> **WHAT IS REQUIRED**:
Write every entry out again, exactly as given.

> **INPUT**:

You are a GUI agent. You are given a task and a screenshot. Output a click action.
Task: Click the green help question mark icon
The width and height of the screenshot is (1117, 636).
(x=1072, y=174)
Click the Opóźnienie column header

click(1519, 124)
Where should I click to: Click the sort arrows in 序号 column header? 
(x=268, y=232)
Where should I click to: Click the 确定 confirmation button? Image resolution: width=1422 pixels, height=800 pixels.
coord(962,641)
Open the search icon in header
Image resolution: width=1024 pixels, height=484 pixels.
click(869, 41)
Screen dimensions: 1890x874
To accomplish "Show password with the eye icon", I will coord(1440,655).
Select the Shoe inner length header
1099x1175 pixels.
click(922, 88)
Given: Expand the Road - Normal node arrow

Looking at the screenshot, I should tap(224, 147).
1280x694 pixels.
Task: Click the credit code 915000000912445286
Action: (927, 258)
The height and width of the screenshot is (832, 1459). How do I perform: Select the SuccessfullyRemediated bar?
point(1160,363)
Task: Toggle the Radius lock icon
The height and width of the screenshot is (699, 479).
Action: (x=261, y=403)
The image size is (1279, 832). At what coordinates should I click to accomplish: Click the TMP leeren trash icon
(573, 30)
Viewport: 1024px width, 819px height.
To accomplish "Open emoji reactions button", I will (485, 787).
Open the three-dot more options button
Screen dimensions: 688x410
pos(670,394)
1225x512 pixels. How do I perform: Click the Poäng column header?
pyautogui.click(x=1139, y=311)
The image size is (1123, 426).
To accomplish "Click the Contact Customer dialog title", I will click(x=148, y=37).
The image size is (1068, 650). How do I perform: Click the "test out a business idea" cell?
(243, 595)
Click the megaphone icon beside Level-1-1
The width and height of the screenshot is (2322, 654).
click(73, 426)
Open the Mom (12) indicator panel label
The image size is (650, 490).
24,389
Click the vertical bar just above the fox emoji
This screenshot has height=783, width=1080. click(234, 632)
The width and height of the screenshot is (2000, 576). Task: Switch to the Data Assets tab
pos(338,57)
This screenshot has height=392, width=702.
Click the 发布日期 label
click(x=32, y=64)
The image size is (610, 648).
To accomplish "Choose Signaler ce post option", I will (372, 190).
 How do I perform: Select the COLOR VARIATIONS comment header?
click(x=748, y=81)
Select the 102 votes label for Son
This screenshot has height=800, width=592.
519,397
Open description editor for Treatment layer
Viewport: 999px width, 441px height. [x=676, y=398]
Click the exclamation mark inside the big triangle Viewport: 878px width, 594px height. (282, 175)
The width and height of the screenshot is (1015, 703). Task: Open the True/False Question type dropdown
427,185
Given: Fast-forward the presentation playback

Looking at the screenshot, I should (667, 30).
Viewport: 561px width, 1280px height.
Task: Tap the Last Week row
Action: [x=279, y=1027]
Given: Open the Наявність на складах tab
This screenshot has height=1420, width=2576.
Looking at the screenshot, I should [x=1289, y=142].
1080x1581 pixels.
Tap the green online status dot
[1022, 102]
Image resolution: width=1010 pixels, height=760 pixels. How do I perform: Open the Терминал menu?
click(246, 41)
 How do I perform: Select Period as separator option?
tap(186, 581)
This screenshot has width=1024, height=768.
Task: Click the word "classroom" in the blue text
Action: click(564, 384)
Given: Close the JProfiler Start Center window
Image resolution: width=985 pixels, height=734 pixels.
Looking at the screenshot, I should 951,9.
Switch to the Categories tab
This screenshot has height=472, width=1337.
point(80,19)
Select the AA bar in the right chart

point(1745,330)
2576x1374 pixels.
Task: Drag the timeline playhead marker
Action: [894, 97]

> **EXERCISE OUTPUT**:
You are a GUI agent. You are given a task and a screenshot. Output a click action.
Task: Click the green help question mark icon
The width and height of the screenshot is (1117, 636).
(x=1072, y=174)
Click the Opóźnienie column header

click(1519, 124)
Where should I click to: Click the sort arrows in 序号 column header? 
(x=268, y=232)
Where should I click to: Click the 确定 confirmation button? Image resolution: width=1422 pixels, height=800 pixels.
coord(962,641)
Open the search icon in header
Image resolution: width=1024 pixels, height=484 pixels.
click(869, 41)
Screen dimensions: 1890x874
To accomplish "Show password with the eye icon", I will coord(1440,655).
Select the Shoe inner length header
1099x1175 pixels.
click(922, 88)
Given: Expand the Road - Normal node arrow

Looking at the screenshot, I should tap(224, 147).
1280x694 pixels.
Task: Click the credit code 915000000912445286
Action: (927, 258)
The height and width of the screenshot is (832, 1459). How do I perform: Select the SuccessfullyRemediated bar?
point(1160,363)
Task: Toggle the Radius lock icon
The height and width of the screenshot is (699, 479).
Action: (x=261, y=403)
The image size is (1279, 832). At what coordinates should I click to accomplish: Click the TMP leeren trash icon
(573, 30)
Viewport: 1024px width, 819px height.
To accomplish "Open emoji reactions button", I will (485, 787).
Open the three-dot more options button
Screen dimensions: 688x410
pos(670,394)
1225x512 pixels. How do I perform: Click the Poäng column header?
pyautogui.click(x=1139, y=311)
The image size is (1123, 426).
To accomplish "Click the Contact Customer dialog title", I will click(x=148, y=37).
The image size is (1068, 650). How do I perform: Click the "test out a business idea" cell?
(243, 595)
Click the megaphone icon beside Level-1-1
The width and height of the screenshot is (2322, 654).
click(73, 426)
Open the Mom (12) indicator panel label
The image size is (650, 490).
24,389
Click the vertical bar just above the fox emoji
This screenshot has height=783, width=1080. click(234, 632)
The width and height of the screenshot is (2000, 576). Task: Switch to the Data Assets tab
pos(338,57)
This screenshot has height=392, width=702.
Click the 发布日期 label
click(x=32, y=64)
The image size is (610, 648).
To accomplish "Choose Signaler ce post option", I will (372, 190).
 How do I perform: Select the COLOR VARIATIONS comment header?
click(x=748, y=81)
Select the 102 votes label for Son
This screenshot has height=800, width=592.
519,397
Open description editor for Treatment layer
Viewport: 999px width, 441px height. [x=676, y=398]
Click the exclamation mark inside the big triangle Viewport: 878px width, 594px height. (282, 175)
The width and height of the screenshot is (1015, 703). Task: Open the True/False Question type dropdown
427,185
Given: Fast-forward the presentation playback

Looking at the screenshot, I should (667, 30).
Viewport: 561px width, 1280px height.
Task: Tap the Last Week row
Action: [x=279, y=1027]
Given: Open the Наявність на складах tab
This screenshot has height=1420, width=2576.
Looking at the screenshot, I should [x=1289, y=142].
1080x1581 pixels.
Tap the green online status dot
[1022, 102]
Image resolution: width=1010 pixels, height=760 pixels. How do I perform: Open the Терминал menu?
click(246, 41)
 How do I perform: Select Period as separator option?
tap(186, 581)
This screenshot has width=1024, height=768.
Task: Click the word "classroom" in the blue text
Action: click(564, 384)
Given: Close the JProfiler Start Center window
Image resolution: width=985 pixels, height=734 pixels.
Looking at the screenshot, I should 951,9.
Switch to the Categories tab
This screenshot has height=472, width=1337.
point(80,19)
Select the AA bar in the right chart

point(1745,330)
2576x1374 pixels.
Task: Drag the timeline playhead marker
Action: [894, 97]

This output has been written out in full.